Программный комитет ещё не принял решения по этому докладу

Тезисы

Many powerful Machine Learning algorithms are based on existing graphs and text retrieval algorithms, e.g., Page Rank (Pregel), Recommendation Engines (collaborative filtering), text summarization and other NLP tasks.
There are even more applications once we consider data pre-processing and feature engineering which are both vital tasks in Machine Learning Pipelines.

But how can we combine Databases with Machine Learning Systems such as TensorFlow or Pytorch? How do Databases fit in more complex Machine Learning Pipelines such as TensorFlow Extended (TFX)? How can we scale Graph-based Machine Learning to the data sizes typically involved in Machine Learning?

Using real-world examples we show how Multi-Model Databases and Machine Learning System (supporting Graph and Search natively) form a very powerful combination. In particular, we will focus on graph-based Machine Learning models and graph-based data pre-processing and feature engineering (which can, in turn, serve as input for a deep neural network).
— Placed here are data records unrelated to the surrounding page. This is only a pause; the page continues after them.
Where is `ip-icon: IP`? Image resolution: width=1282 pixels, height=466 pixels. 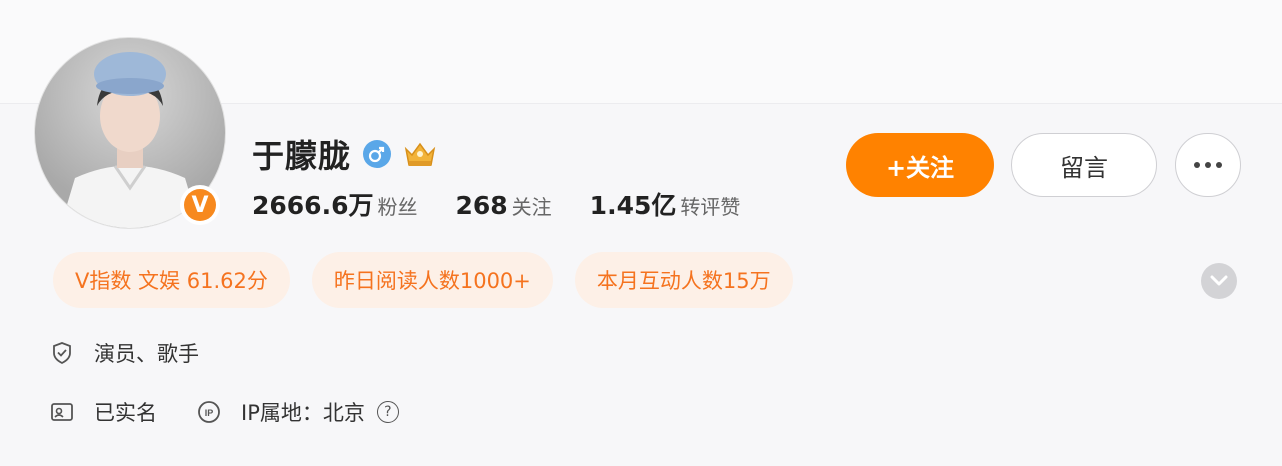 ip-icon: IP is located at coordinates (209, 412). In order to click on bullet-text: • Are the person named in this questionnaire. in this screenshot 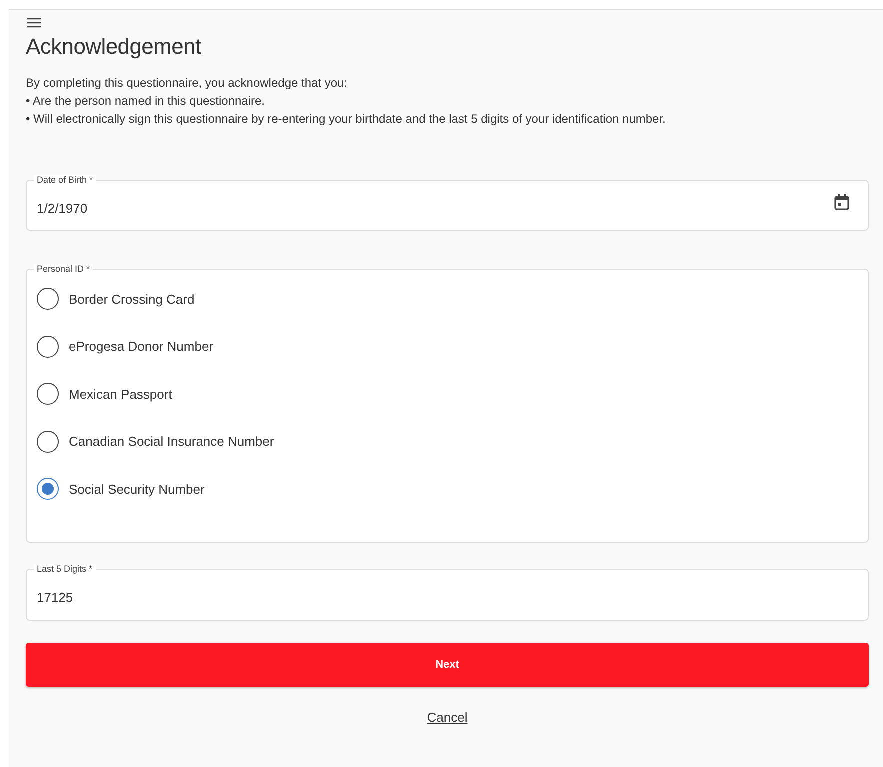, I will do `click(146, 102)`.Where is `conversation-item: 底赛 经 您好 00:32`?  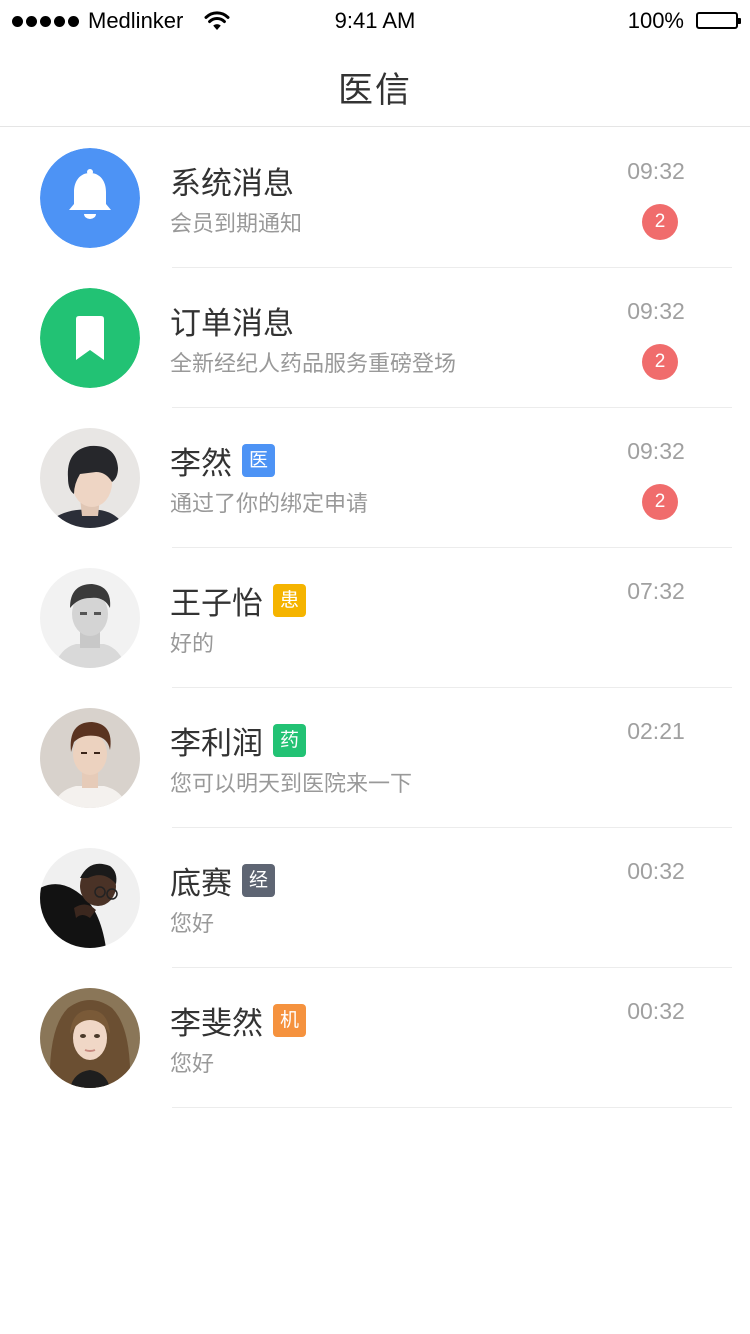 conversation-item: 底赛 经 您好 00:32 is located at coordinates (375, 898).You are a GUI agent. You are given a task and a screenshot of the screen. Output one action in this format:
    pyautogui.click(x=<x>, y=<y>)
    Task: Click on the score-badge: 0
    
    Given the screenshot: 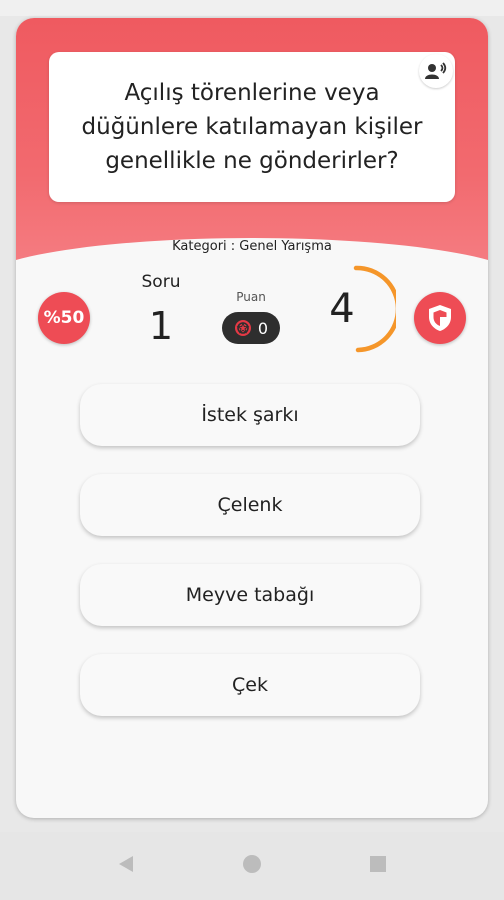 What is the action you would take?
    pyautogui.click(x=251, y=328)
    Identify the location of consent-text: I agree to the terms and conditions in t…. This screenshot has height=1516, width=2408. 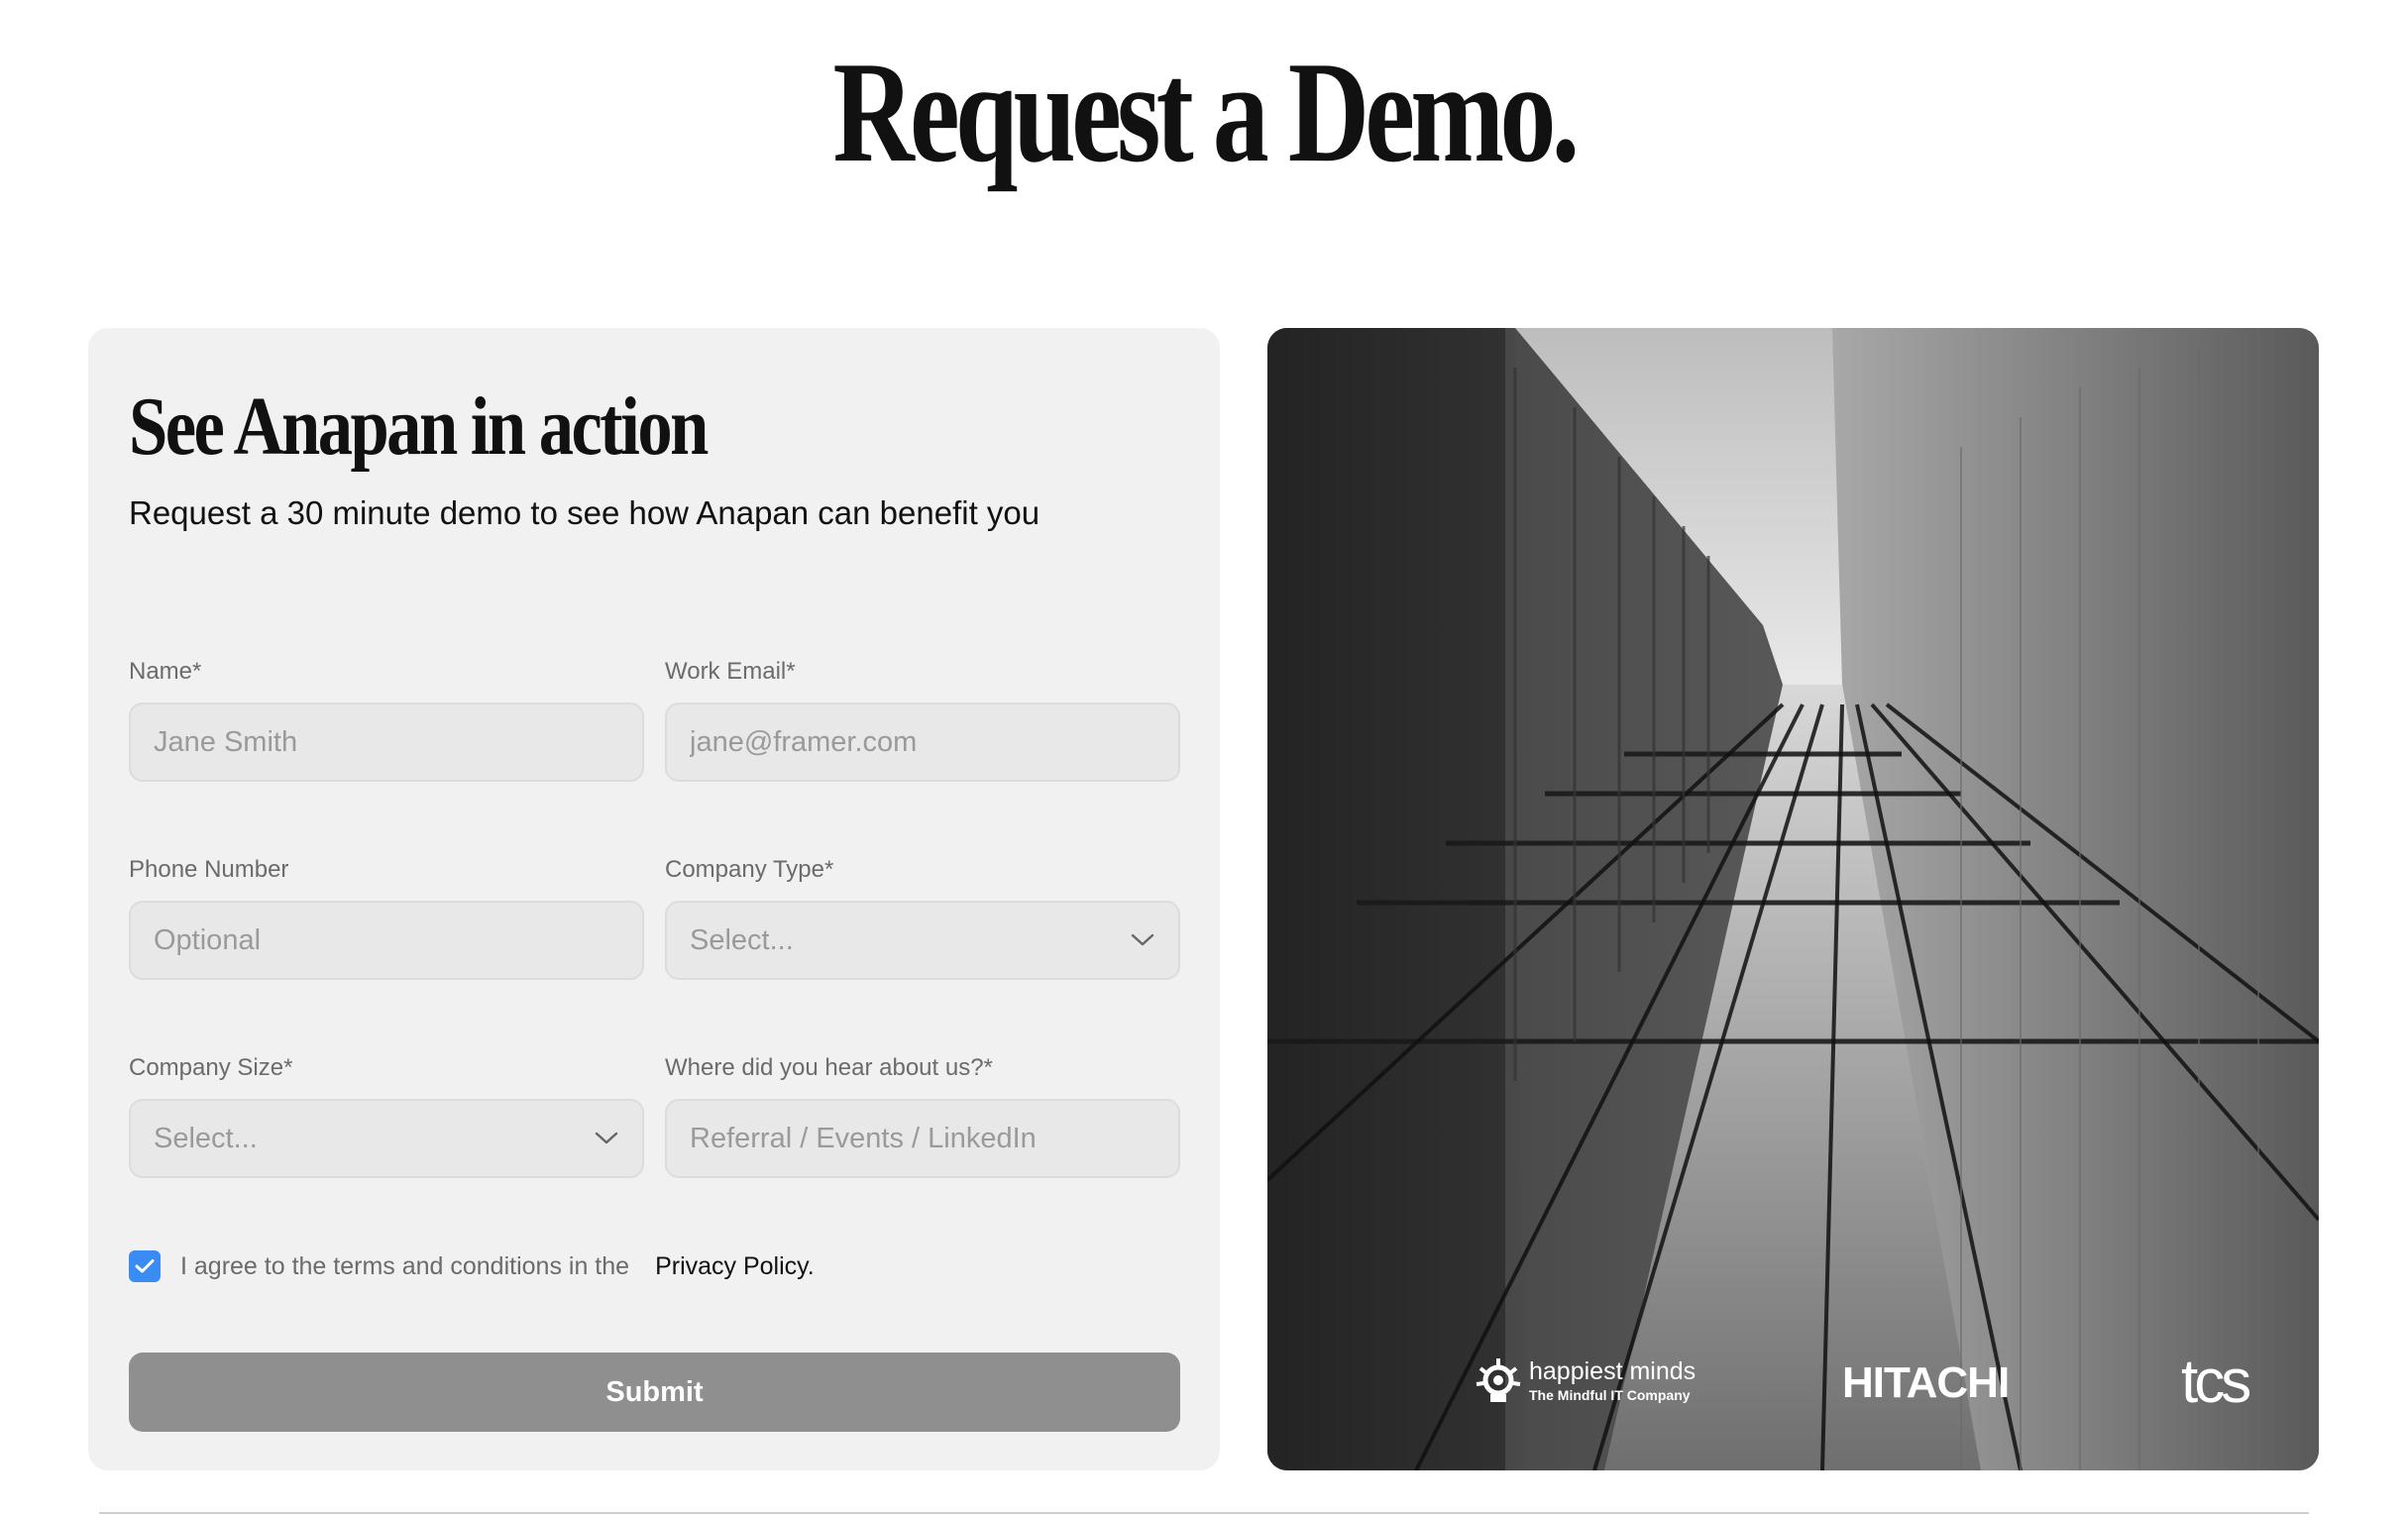
(405, 1266).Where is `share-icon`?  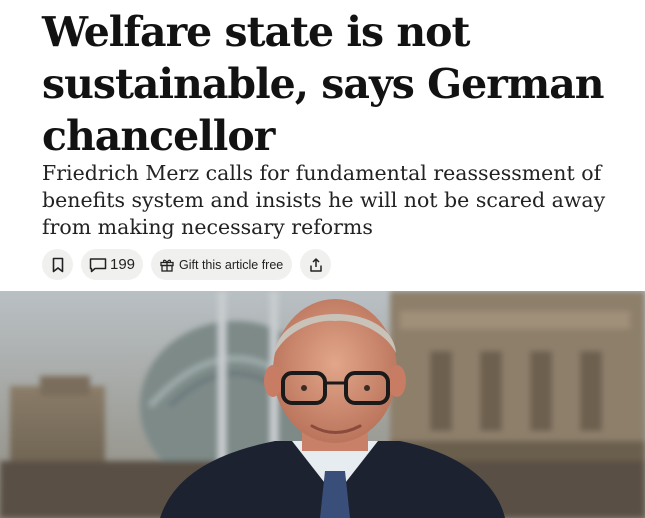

In this talk you learn about:
* How graphs and text retrieval can help us to model complex Machine Learning tasks in practice.
* How to leverage Databases for graph-based Machine Learning Models.
* How to leverage graphs and search for data pre-processing and feature engineering.
* How Databases integrate into existing Machine Learning Pipelines such as TensorFlow Extended.

Андрей Абрамов

ArangoDB

Последние 9 лет занимается разработкой поисковых и рекомендательных систем, специализируется на методиках анализа данных, основанных на различных мерах похожести, задачах классификации и кластеризации.

Jörg Schad

ArangoDB

Head of Engineering and Machine Learning at ArangoDB. In a previous life, he has worked on or built machine learning pipelines in healthcare, distributed systems at Mesosphere, and in-memory databases. He received his Ph.D. for research around distributed databases and data analytics. He’s a frequent speaker at meetups, international conferences, and lecture halls.